Italy has pushed through a package of support measures for the economy that offers some help to businesses, but pressure is rising on Prime Minister Matteo Renzi to take more significant steps to pull the country out of recession.

Among the more significant measures in the package, approved by Parliament late on Thursday, are a reduction in energy costs for small- and medium-sized companies, a tax credit for firms that make new investments in machinery and new rules allowing insurers and credit funds to lend directly to business.

Minor measures affecting areas from agriculture to the environment were also included.

The plan, dubbed the ‘competitiveness decree’ when it was presented by Renzi in June, has got a lukewarm reception from business leaders who said it lacked a clear strategy and failed to address the real needs of industry.

Data this week showed the eurozone’s third-biggest economy unexpectedly fell back into recession in the second quarter, contracting for the 11th time in the past 12 quarters.

I promised to change direction, not to change the universe in three months’ time

On Thursday, European Central Bank president Mario Draghi, in unusually direct comments, said Italy had not done enough to reform its labour market, bureaucracy or judicial system, resulting in an unfavourable climate for investment.

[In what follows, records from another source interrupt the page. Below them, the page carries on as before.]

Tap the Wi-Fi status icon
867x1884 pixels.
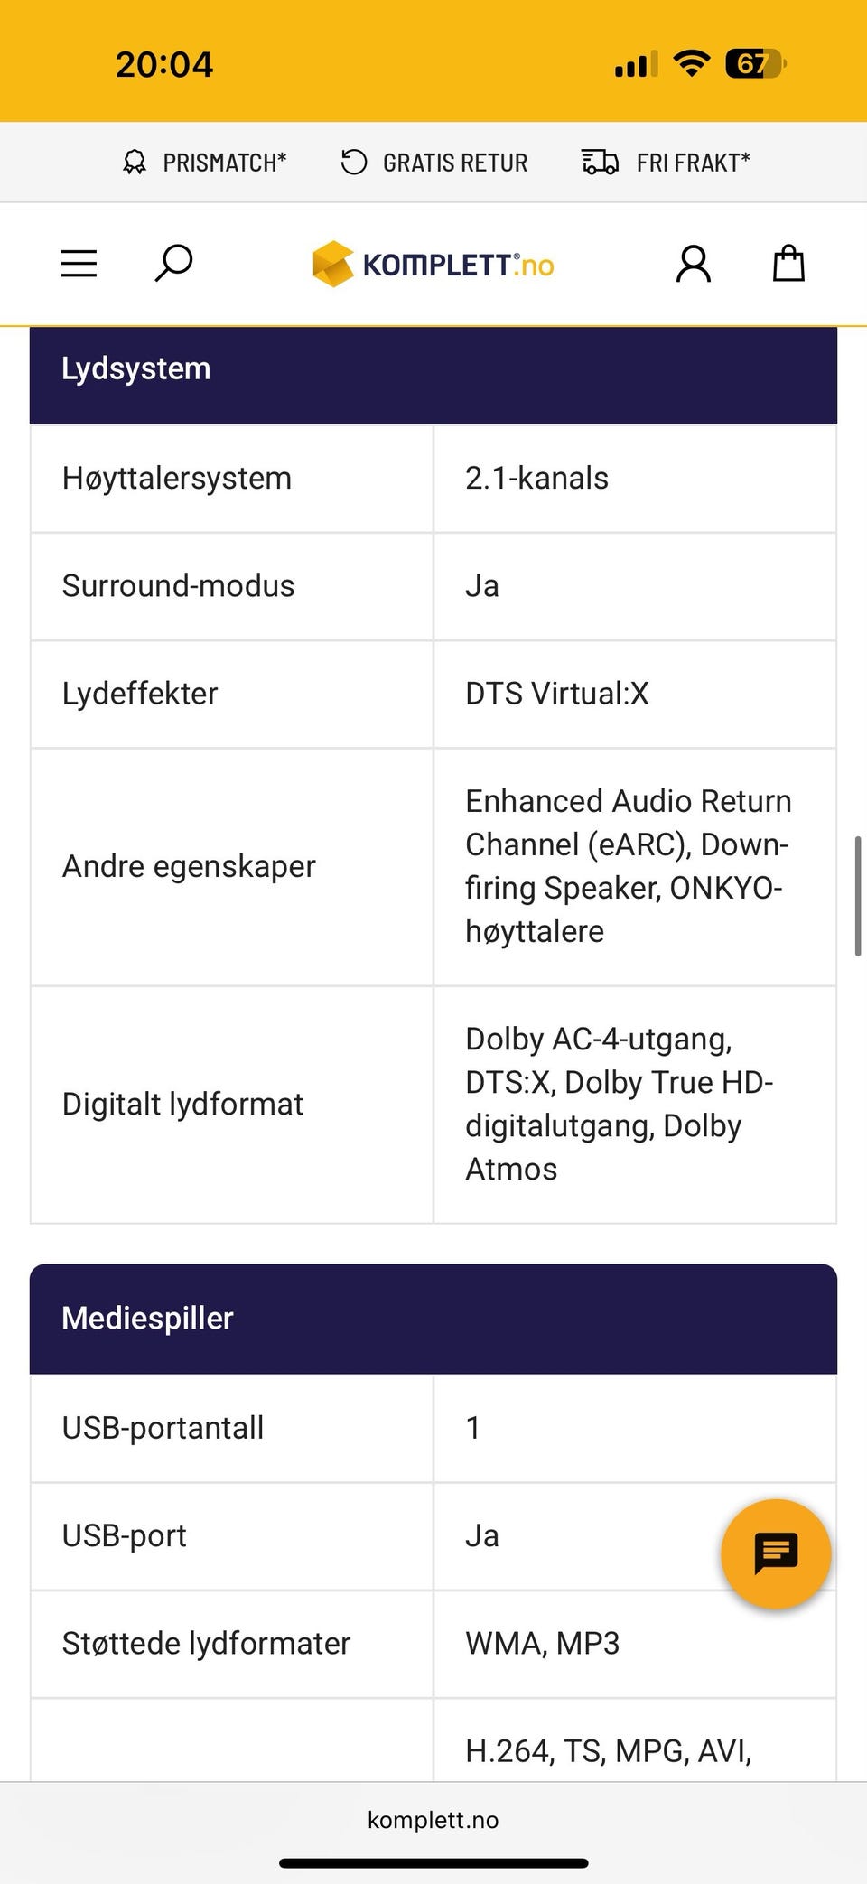pos(692,63)
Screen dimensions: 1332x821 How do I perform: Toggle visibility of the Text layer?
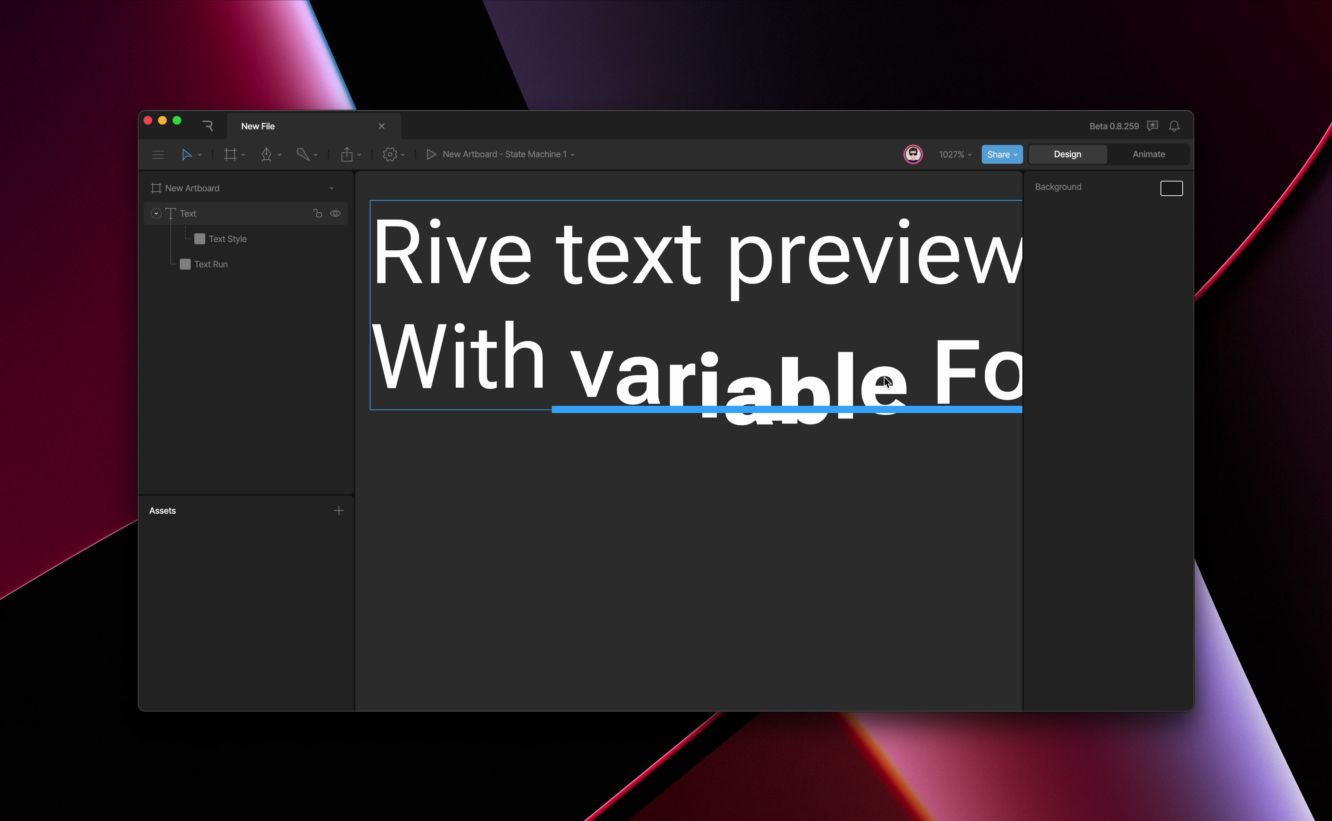pyautogui.click(x=335, y=213)
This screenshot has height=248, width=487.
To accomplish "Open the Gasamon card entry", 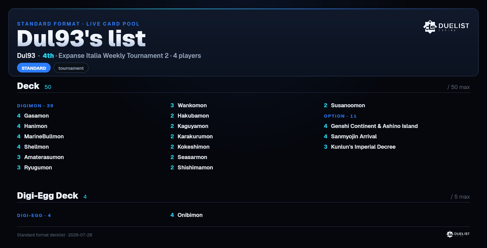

The economy is now expected to post little or no growth this year, compared with the government’s official forecast in April of a 0.8 per cent expansion, creating negative repercussions for Italy’s strained public finances.

Renzi said he agreed with the ECB chief’s comments and they were not a criticism of his government. In a television interview on Thursday he insisted his economic strategy was sound and would eventually lift the country out of crisis.

“We will work better and harder, but I promised to change direction, not to change the universe in three months’ time,” Renzi said, adding that only a “comic book superhero” could turn around the economy in a matter of months.

“Calmly, serenely, we are taking this country by the hand and pulling it out of the crisis,” said Renzi, who has promised to turn the economy around with a comprehensive strategy over the next 1,000 days.

Analysts are increasingly questioning whether Italy can really afford such a gradualist approach.

Riccardo Barbieri, chief European economist at Mizuho, said in a research note yesterday that Renzi’s honeymoon is over. He forecast the economy would shrink by 0.2 per cent this year and urged a rethink of Renzi’s reform agenda in the report titled ‘Italy cannot wait 1,000 days’.

The latest support package underwent numerous changes during a difficult passage through parliament and finally secured 155 votes to 27 against in a confidence vote in the senate as the government tries to rush through legislation before the summer recess.

Prominent industrialist Alberto Bombassei, chairman of brake-maker Brembo, said the competitiveness decree had too many minor measures and was of no help to business which would benefit far more from a reduction in corporate tax rates.

“It seems a clear sign that the government has lost its direction at the moment,” he said in an interview in La Stampa daily.

Renzi’s main economic stimulus approved so far has been an income tax cut of up to €80 per month for low earners, effective from May, while plans for a broad reform of rigid labour market rules have been put back to 2015 at the earliest.

The Prime Minister, who took office in February, is facing criticism for focusing more on long-term institutional reforms than urgent economic measures as concerns grow that Italy’s economic weakness and huge debt are a threat to the broader eurozone.

The Senate was due to give its first approval to Renzi’s plans yesterday to abolish the Senate as an elected chamber, the first significant step in its passage through Parliament, which will take many months and may require a popular referendum to become law.